Web 2.0 Conference
23 minutes, 11mb, recorded 2009-11-17
The early days of the internet were truly astonishing. As people came to comprehend the power of networked information, they seized the many opportunities for innovation created by the open architecture of the web. Of course, the browser wars also showed that threats to openness and interoperability were a real danger. Today, Tim O'Reilly worries that escalating competition between large companies and closed platforms may drive the web towards a battle ground of locked down services and proprietary data.

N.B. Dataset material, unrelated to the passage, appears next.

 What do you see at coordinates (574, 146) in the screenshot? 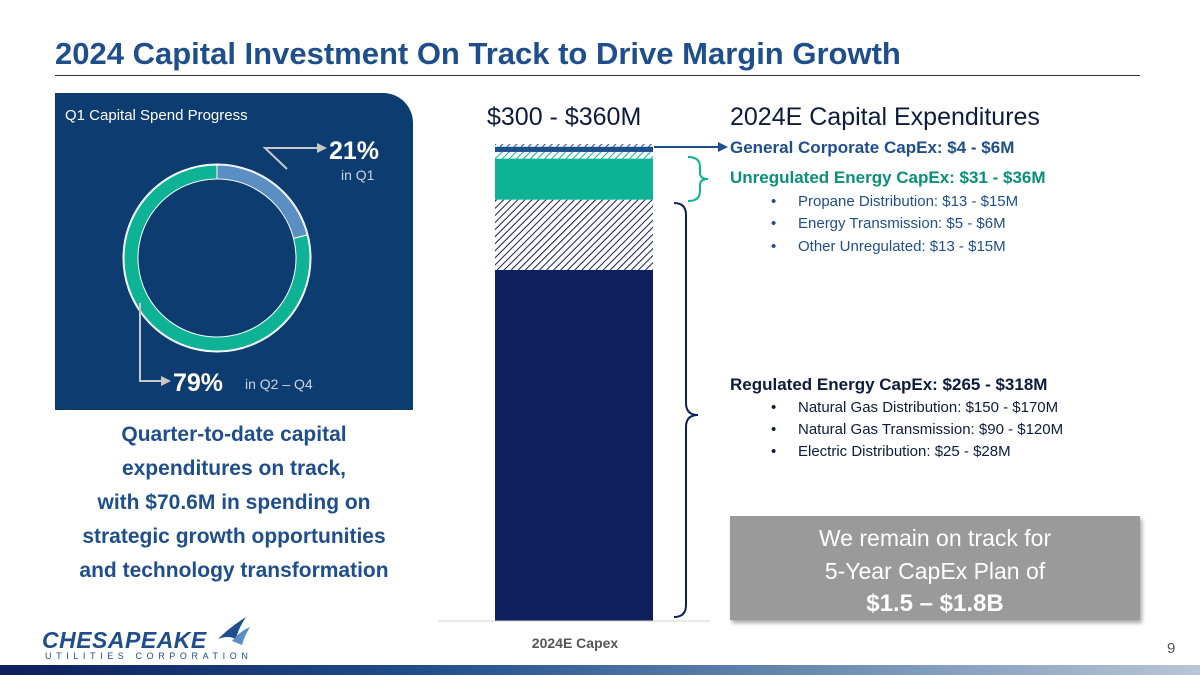
I see `bar-segment-general-range` at bounding box center [574, 146].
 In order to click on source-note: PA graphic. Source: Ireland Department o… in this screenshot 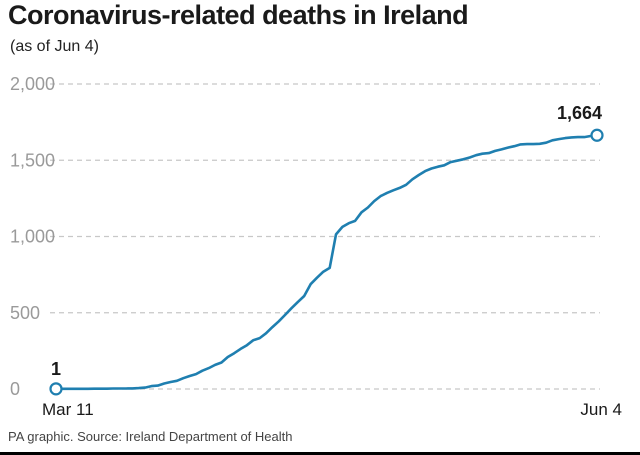, I will do `click(150, 436)`.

As large, powerful players have emerged on the internet landscape, you don't have to look far to see some troubling skirmishes between opposing forces. O'Reilly touches on several examples where well known web applications include features designed to limit flexibility and user choice. To some extent, limits may be necessary to protect privacy, but in some cases, there is clear intent to lock in users at the expense of the competition. The situation is even more extreme in the mobile arena.

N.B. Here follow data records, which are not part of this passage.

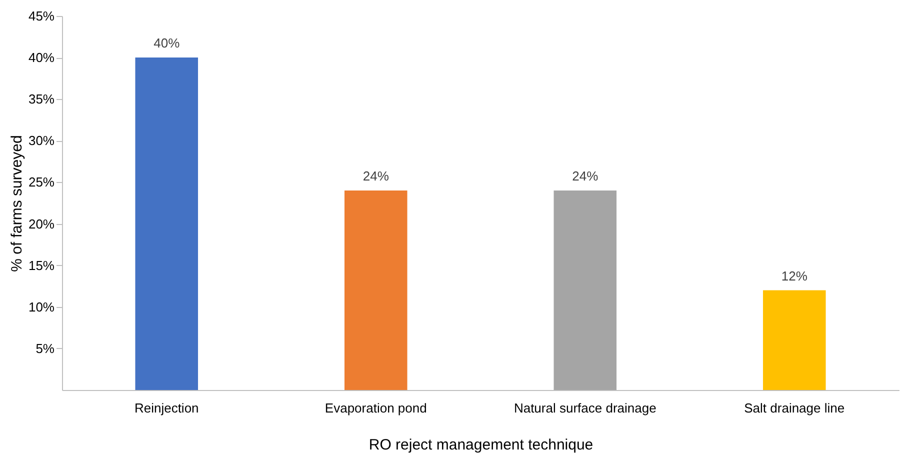 The height and width of the screenshot is (470, 919). I want to click on y-tick-label: 25%, so click(42, 182).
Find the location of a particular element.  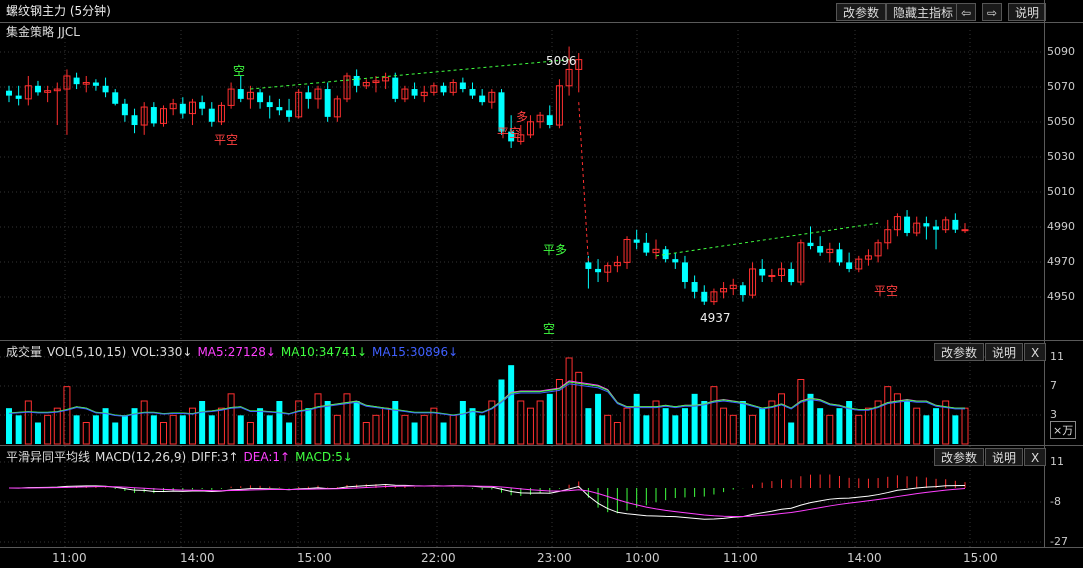

volume-indicator: VOL(5,10,15) is located at coordinates (87, 352).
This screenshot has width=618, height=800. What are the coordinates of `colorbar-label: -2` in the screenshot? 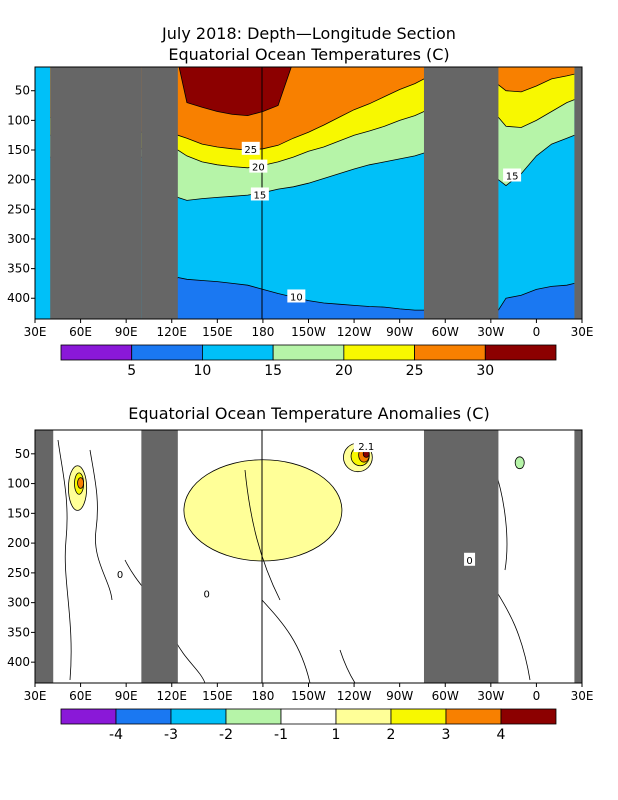 It's located at (226, 735).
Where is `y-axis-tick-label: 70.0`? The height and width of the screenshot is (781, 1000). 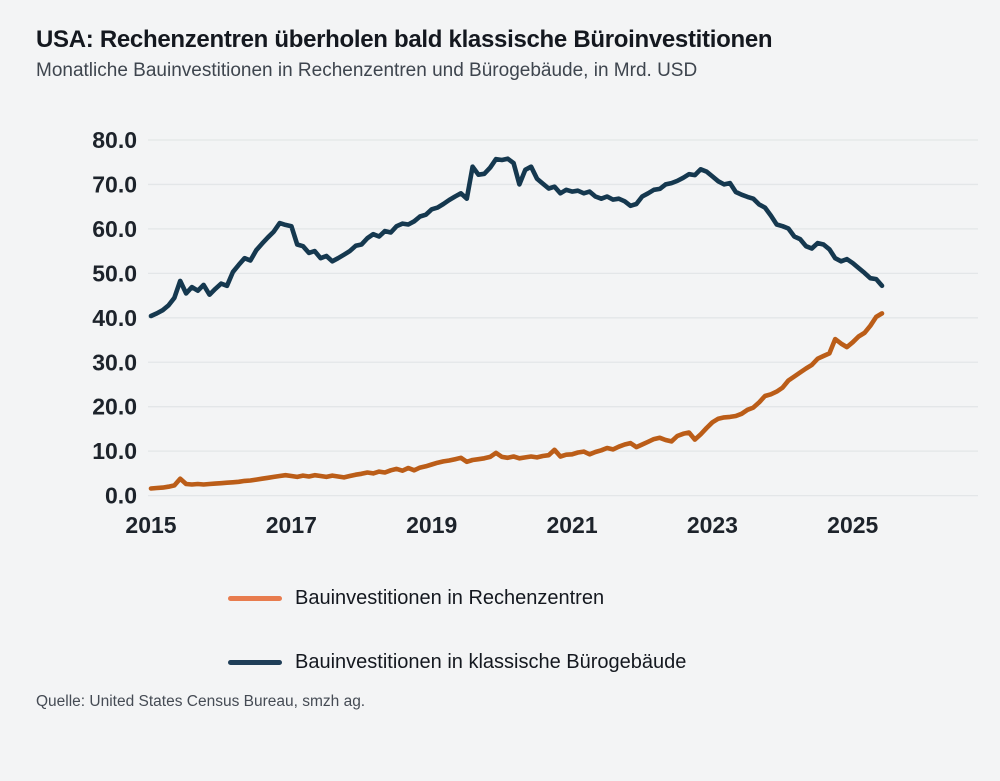
y-axis-tick-label: 70.0 is located at coordinates (114, 184).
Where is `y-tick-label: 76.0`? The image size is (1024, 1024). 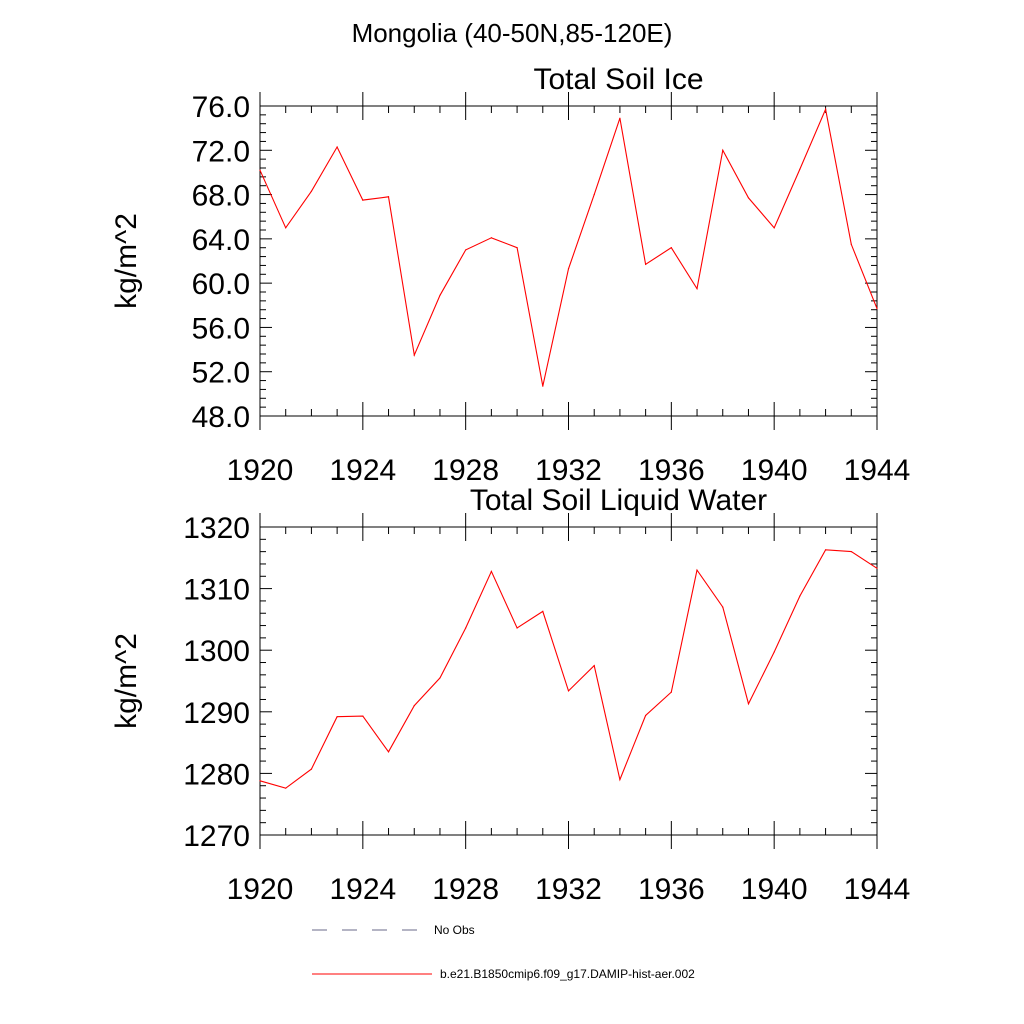
y-tick-label: 76.0 is located at coordinates (221, 108).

Will the large companies play by the cherished rules of the open web as we've known it? It may depend on how "the cloud" grows. As web service companies such as Amazon, Google, Apple and Microsoft make O'Reilly's notion of the web 2.0 "internet as a platform" a reality, they will have choices on how to maneuver. There is pressure for the giants to forge alliances, and leverage unique services as weapons to gain competitive advantage in the marketplace. But, history has shown that internet success often comes if you "do what you do best, link to the rest". O'Reilly urges companies to stick to their core strengths, maintain an open architecture, and embrace the "small pieces loosely joined" philosophy.